§ Short problem: Format the entries from the line containing "The width and height of the screenshot is (906, 510)." through the line containing "close is located at coordinates (1372, 9)." as a Markdown table with a No. column numbering each line and a Text column holding the line. Leave out blank lines.

Raw entries:
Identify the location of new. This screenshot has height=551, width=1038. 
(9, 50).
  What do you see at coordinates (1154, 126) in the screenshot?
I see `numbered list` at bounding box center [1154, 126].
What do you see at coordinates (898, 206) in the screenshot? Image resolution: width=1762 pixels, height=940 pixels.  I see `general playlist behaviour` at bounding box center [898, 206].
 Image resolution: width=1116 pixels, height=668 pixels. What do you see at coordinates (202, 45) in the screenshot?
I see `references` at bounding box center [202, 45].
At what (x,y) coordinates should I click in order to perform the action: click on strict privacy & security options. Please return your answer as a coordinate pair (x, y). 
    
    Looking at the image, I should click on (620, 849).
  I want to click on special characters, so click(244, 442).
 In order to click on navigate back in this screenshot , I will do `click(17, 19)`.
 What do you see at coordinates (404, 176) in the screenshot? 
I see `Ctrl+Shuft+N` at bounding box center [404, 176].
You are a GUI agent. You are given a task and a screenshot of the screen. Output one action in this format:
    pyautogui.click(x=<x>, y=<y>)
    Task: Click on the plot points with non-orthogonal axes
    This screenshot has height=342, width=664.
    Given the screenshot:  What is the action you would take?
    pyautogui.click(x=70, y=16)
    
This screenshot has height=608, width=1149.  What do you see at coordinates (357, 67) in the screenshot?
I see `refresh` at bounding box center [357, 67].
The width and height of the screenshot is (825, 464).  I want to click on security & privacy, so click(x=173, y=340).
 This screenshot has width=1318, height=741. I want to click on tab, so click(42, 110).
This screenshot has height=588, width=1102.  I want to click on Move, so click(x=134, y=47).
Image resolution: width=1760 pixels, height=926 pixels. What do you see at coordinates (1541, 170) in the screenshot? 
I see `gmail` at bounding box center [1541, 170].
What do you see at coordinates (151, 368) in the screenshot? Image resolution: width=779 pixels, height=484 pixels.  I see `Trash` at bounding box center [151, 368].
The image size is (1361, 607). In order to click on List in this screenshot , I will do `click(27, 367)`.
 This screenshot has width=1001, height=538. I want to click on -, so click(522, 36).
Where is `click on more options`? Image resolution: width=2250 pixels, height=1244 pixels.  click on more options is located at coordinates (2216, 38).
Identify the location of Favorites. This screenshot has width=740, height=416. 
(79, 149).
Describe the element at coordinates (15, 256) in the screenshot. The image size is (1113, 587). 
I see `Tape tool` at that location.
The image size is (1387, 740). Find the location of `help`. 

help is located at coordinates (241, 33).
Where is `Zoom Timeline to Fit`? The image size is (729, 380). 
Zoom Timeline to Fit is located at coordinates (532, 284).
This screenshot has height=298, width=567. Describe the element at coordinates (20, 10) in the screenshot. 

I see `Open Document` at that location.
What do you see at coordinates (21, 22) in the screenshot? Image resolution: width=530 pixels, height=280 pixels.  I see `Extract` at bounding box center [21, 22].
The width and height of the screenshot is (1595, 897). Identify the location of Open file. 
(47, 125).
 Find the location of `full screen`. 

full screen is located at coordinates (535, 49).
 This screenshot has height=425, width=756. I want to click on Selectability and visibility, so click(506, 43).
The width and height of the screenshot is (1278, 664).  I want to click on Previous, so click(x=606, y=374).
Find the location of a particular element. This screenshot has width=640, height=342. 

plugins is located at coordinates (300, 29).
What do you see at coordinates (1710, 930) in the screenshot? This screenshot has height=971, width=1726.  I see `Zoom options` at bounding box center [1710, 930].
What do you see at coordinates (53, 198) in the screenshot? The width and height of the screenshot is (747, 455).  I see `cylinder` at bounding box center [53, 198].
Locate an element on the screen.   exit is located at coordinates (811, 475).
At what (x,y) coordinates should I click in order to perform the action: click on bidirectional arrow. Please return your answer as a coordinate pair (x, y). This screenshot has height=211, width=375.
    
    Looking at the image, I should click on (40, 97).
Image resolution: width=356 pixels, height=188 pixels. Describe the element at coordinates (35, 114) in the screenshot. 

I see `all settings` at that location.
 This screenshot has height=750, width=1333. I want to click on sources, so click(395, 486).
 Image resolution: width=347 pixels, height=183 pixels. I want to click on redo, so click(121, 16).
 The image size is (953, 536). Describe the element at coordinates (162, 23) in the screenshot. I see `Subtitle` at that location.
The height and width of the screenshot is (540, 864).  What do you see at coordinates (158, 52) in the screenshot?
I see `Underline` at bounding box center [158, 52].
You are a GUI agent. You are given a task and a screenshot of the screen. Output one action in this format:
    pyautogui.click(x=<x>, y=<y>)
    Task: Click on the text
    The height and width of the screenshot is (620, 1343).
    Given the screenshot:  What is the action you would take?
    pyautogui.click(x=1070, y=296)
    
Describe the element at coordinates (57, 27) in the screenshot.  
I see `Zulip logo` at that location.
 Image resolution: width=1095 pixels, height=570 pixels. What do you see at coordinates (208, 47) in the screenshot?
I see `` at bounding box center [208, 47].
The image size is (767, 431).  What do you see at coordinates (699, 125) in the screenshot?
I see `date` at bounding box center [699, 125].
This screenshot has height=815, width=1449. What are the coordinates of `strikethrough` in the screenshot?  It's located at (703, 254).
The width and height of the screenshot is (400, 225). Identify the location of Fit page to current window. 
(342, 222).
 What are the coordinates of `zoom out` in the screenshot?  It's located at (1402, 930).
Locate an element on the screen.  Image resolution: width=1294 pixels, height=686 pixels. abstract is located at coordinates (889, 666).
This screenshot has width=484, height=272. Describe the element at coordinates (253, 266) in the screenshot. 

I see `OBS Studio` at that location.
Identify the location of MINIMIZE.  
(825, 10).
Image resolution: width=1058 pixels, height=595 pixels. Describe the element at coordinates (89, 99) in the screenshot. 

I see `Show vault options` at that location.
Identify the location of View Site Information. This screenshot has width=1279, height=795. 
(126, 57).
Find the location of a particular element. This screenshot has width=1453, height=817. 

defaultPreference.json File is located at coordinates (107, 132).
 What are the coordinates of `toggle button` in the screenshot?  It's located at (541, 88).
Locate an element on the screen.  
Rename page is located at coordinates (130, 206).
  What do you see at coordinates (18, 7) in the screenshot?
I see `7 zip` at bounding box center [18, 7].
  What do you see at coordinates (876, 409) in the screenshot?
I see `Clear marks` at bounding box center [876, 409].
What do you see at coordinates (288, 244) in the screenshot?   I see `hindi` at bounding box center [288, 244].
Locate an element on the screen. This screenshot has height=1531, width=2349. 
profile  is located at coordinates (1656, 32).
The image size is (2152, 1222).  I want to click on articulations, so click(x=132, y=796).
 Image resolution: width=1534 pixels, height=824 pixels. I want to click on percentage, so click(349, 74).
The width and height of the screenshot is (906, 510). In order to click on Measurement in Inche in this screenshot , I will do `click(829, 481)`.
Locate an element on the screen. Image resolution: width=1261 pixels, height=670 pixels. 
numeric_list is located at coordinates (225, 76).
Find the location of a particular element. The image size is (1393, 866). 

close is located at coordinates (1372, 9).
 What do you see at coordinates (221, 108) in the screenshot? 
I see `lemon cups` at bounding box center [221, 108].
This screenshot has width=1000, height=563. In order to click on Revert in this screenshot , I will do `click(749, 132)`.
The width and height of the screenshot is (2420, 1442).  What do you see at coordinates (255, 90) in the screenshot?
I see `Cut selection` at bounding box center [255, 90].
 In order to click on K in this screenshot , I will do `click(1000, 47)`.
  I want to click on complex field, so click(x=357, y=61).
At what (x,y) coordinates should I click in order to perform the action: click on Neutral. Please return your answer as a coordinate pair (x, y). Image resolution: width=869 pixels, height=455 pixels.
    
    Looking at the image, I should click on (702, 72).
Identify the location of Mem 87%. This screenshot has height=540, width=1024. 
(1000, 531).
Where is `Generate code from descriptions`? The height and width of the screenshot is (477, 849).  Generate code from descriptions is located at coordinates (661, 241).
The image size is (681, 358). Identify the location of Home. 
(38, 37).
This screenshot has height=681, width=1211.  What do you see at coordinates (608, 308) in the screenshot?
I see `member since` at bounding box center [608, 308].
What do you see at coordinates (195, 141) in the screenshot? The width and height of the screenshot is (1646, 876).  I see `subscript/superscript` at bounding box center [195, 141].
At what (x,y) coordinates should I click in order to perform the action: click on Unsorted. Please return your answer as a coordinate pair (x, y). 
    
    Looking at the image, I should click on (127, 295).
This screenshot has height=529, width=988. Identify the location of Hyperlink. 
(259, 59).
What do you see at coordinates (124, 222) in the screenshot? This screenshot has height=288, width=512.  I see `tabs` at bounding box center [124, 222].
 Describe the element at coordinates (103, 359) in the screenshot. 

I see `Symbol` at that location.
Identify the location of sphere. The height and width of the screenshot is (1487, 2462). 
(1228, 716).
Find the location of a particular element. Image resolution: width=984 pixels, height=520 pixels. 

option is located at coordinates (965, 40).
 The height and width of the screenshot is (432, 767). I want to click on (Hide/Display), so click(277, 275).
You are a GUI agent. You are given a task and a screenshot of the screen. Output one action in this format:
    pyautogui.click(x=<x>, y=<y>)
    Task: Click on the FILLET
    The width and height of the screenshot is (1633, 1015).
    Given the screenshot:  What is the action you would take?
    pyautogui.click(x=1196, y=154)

§ Response to the task:
| No. | Text |
|---|---|
| 1 | The width and height of the screenshot is (906, 510). In order to click on Measurement in Inche in this screenshot , I will do `click(829, 481)`. |
| 2 | Locate an element on the screen. Image resolution: width=1261 pixels, height=670 pixels.  |
| 3 | numeric_list is located at coordinates (225, 76). |
| 4 | Find the location of a particular element. The image size is (1393, 866).  |
| 5 | close is located at coordinates (1372, 9). |